JAYAPAL: I absolutely wish him a speedy recovery. And I can tell you this is very difficult for everybody. And I can't imagine what it's like for John Conyers. This is a man who has spent his life doing many wonderful things - and even for somebody like me, who, as an immigrant rights activist, looked up to him for decades on the outside before I came to Congress. But the reality is that, you know, we cannot accept this on any level. And we have to hold the dueling possibilities that somebody can be a great man and do great things and also do terrible things.
And so it's important that John Conyers steps down. This is not just about John Conyers. It's about how we treat all of these cases. And I think it's a significant one for us to be able to say, we're not just going to call for people to resign when we don't like them or when we're - you know, when they're distasteful to us. But we're going to have to do it even in times when it's very difficult for people to do it.
SIMON: Do you believe that your party's leader in the House, Nancy Pelosi, was a little late to call on Mr. Conyers to resign?
JAYAPAL: I think I was disappointed with how she responded on that Sunday interview. And I have, you know, a great deal of respect for Nancy Pelosi. I think she has a tough job as leader of the caucus. But I think this is an important moment for us as Democrats to show the moral high ground and to really seize the opportunity that we have before us of the courage of women across the country who are coming out to speak out at a...
JAYAPAL: ...Time when it's incredibly important because - hello?
SIMON: Yes, we're here. I must have a call coming in. Please, Representative Jayapal, go ahead.
JAYAPAL: OK. When it's incredibly important for us because we have somebody in the presidency who himself has numerous allegations against him for sexual harassment and abuse. And we've got somebody running for the Senate - Republican Roy Moore, running for the Senate in Alabama - who's accused of pedophilia.

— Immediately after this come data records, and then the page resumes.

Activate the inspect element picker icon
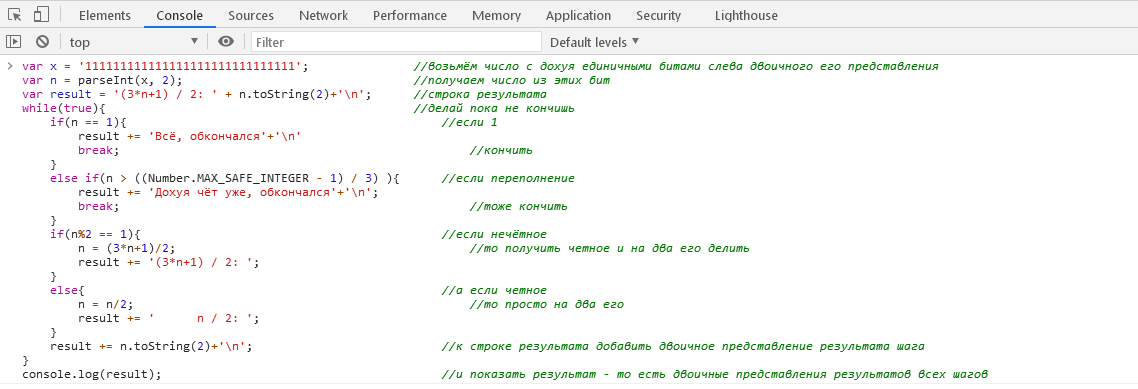Screen dimensions: 1138x389 15,15
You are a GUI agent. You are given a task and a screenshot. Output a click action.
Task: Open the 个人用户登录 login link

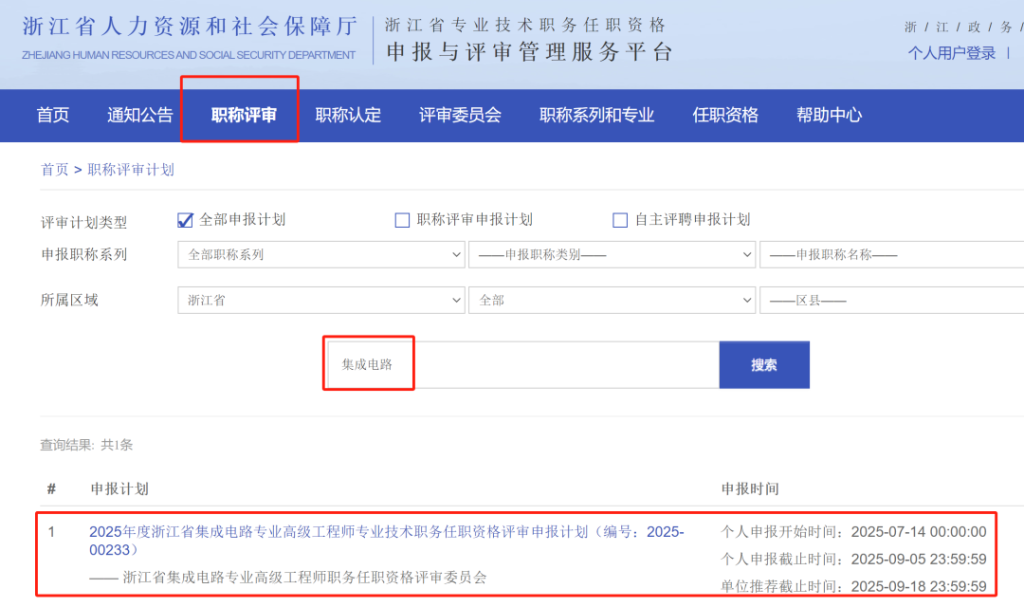point(950,54)
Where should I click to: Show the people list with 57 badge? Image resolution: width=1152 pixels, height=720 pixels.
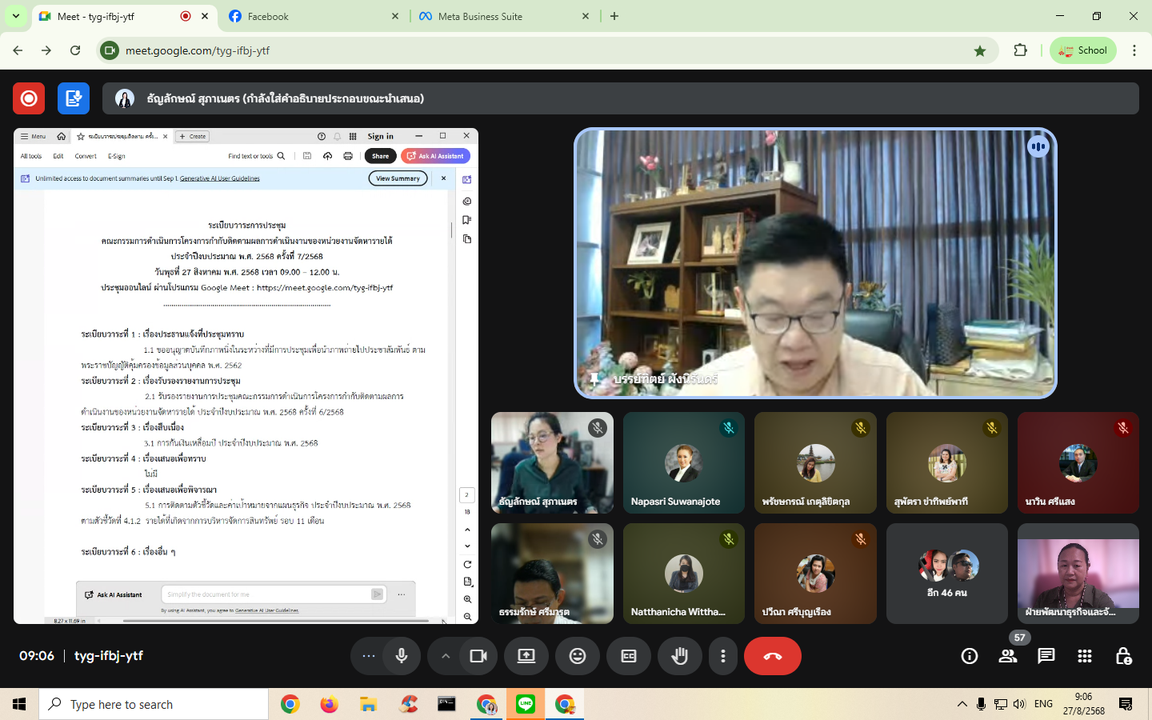pyautogui.click(x=1008, y=656)
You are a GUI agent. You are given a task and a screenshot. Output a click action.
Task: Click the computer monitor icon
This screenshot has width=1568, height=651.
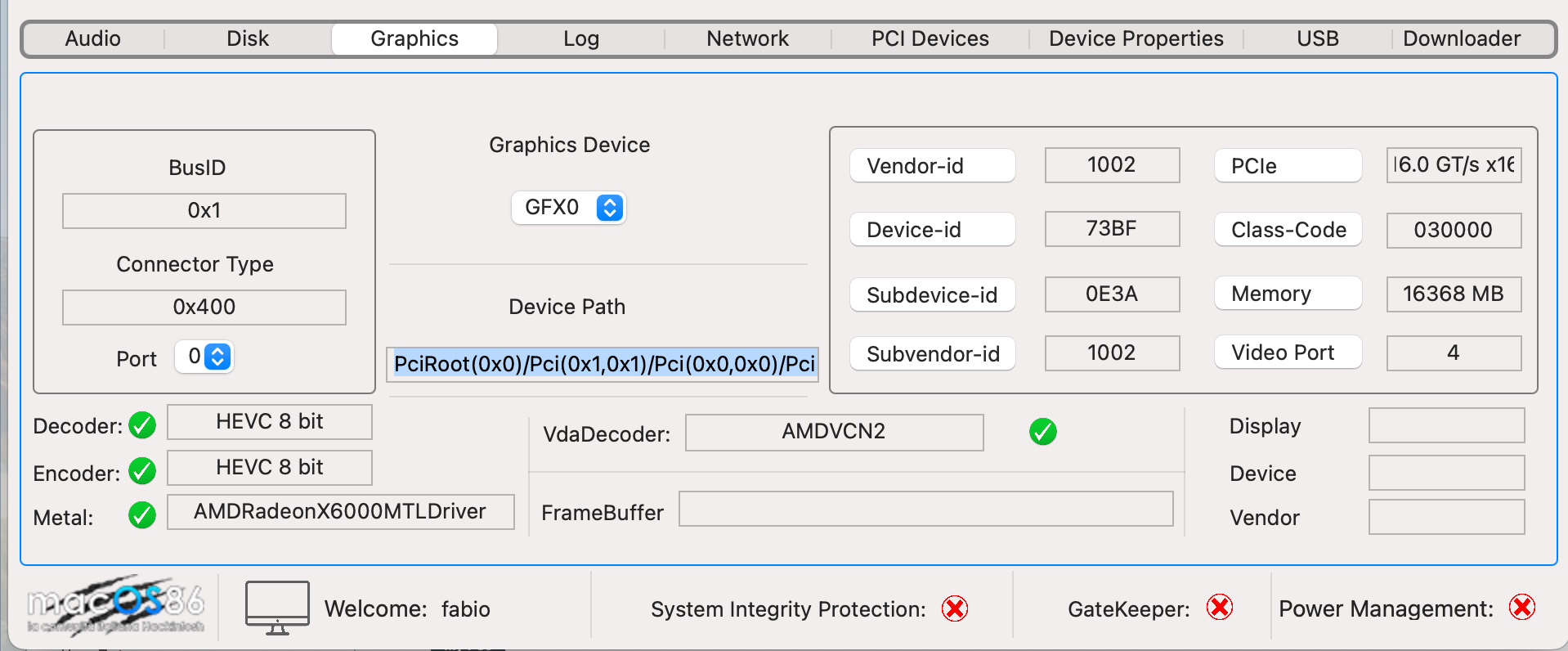click(277, 608)
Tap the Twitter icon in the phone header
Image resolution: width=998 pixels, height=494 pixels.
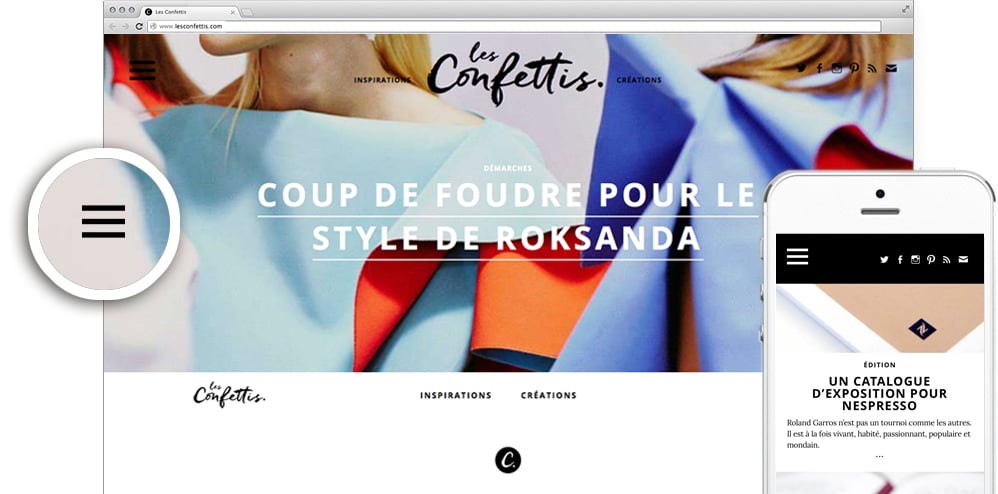[x=884, y=259]
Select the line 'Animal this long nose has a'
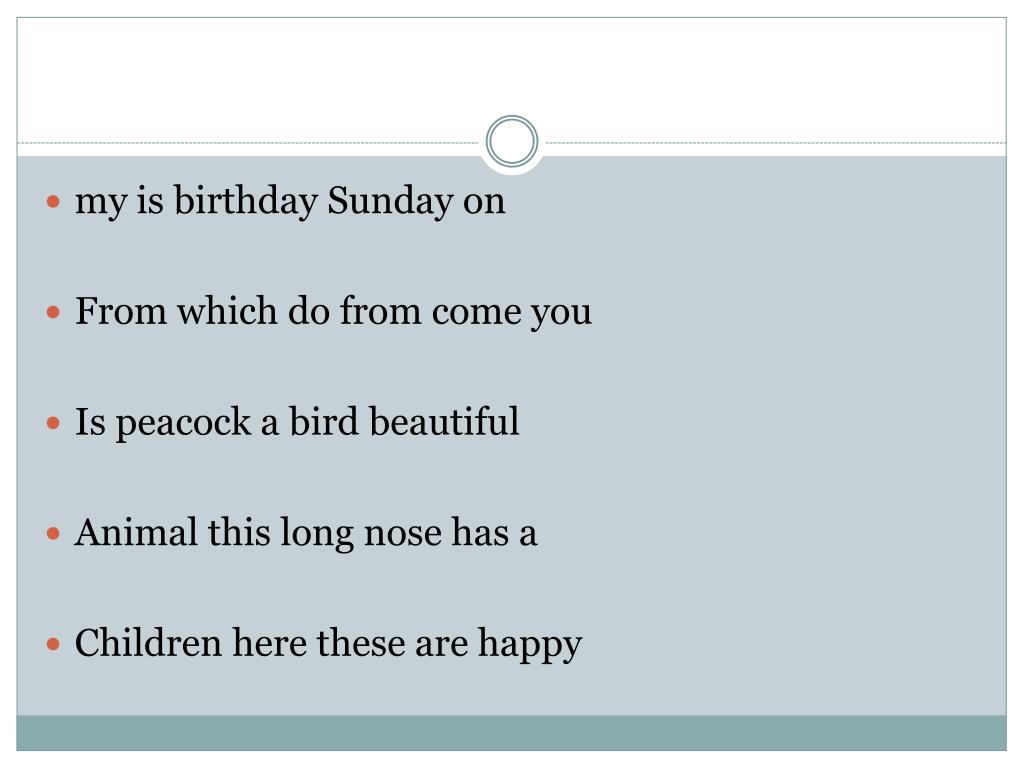 [306, 533]
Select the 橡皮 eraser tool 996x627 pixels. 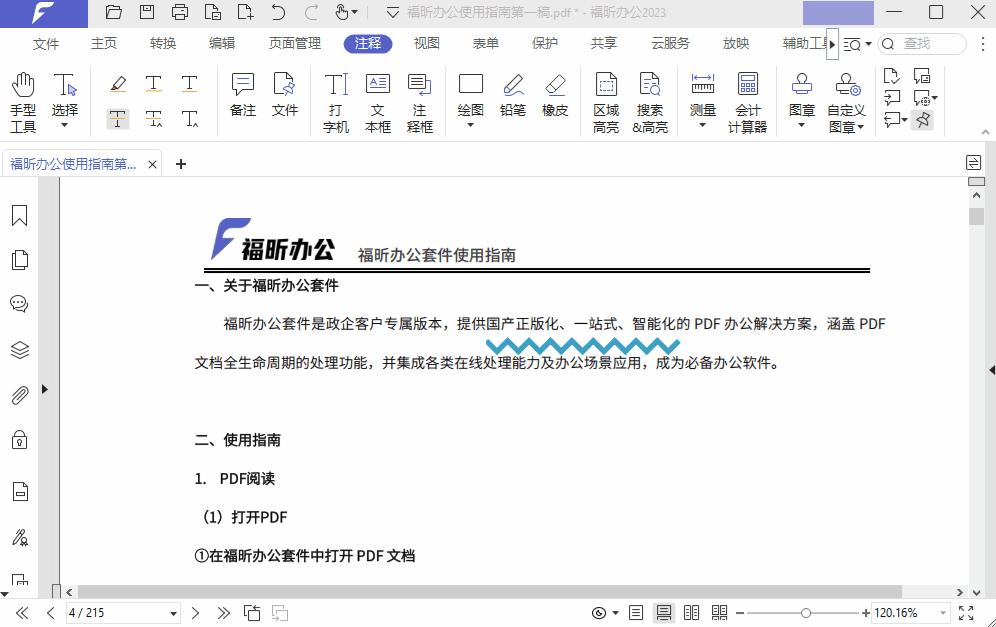click(x=555, y=97)
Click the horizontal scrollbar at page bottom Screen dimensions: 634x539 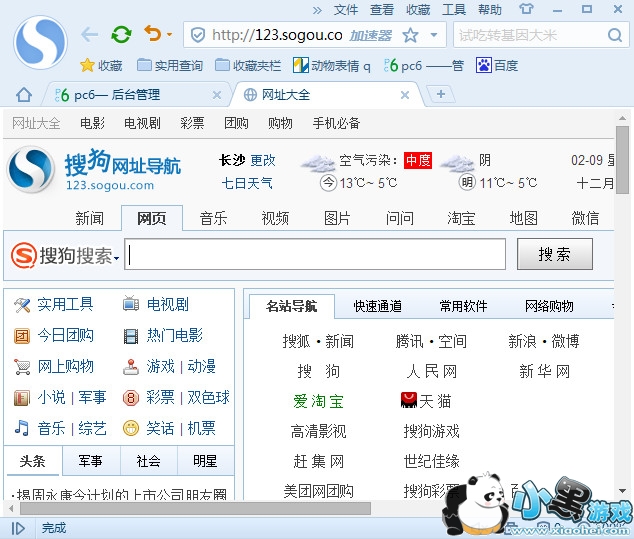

If we want to have the high ground on these issues, we must be willing to speak out and show leadership and continue to encourage women across the country to speak out and to know that they're going to be listened to.
SIMON: Representative Jayapal, we've heard reports in recent days and weeks that many women, staffers and members of Congress have not always felt respected or even safe in the offices of Congress. What needs to change to change that?
JAYAPAL: Well, it's true. And I think for many of us as women, we're sort of saying, you know, this is what it's been. We've been trying to say this for a long time not just in Congress but in industries in the service industry and everywhere. In Congress in particular, I think we need to do three things. We need to make sure we remove barriers to reporting, make the process easy for women to come forward, which it is not right now.
SIMON: We've just got 20 seconds left. Yes, go ahead.
JAYAPAL: Number two, we've got to make sure we have a transparent process to process those claims. And, finally, there's got to be accountability.
SIMON: You're wonderful to meet our clock. Thanks very much.
JAYAPAL: (Laughter) Thanks, Scott.
SIMON: Representative Pramila Jayapal, who represents Seattle, thanks so much for being with us.
JAYAPAL: Great to be with you. Thank you.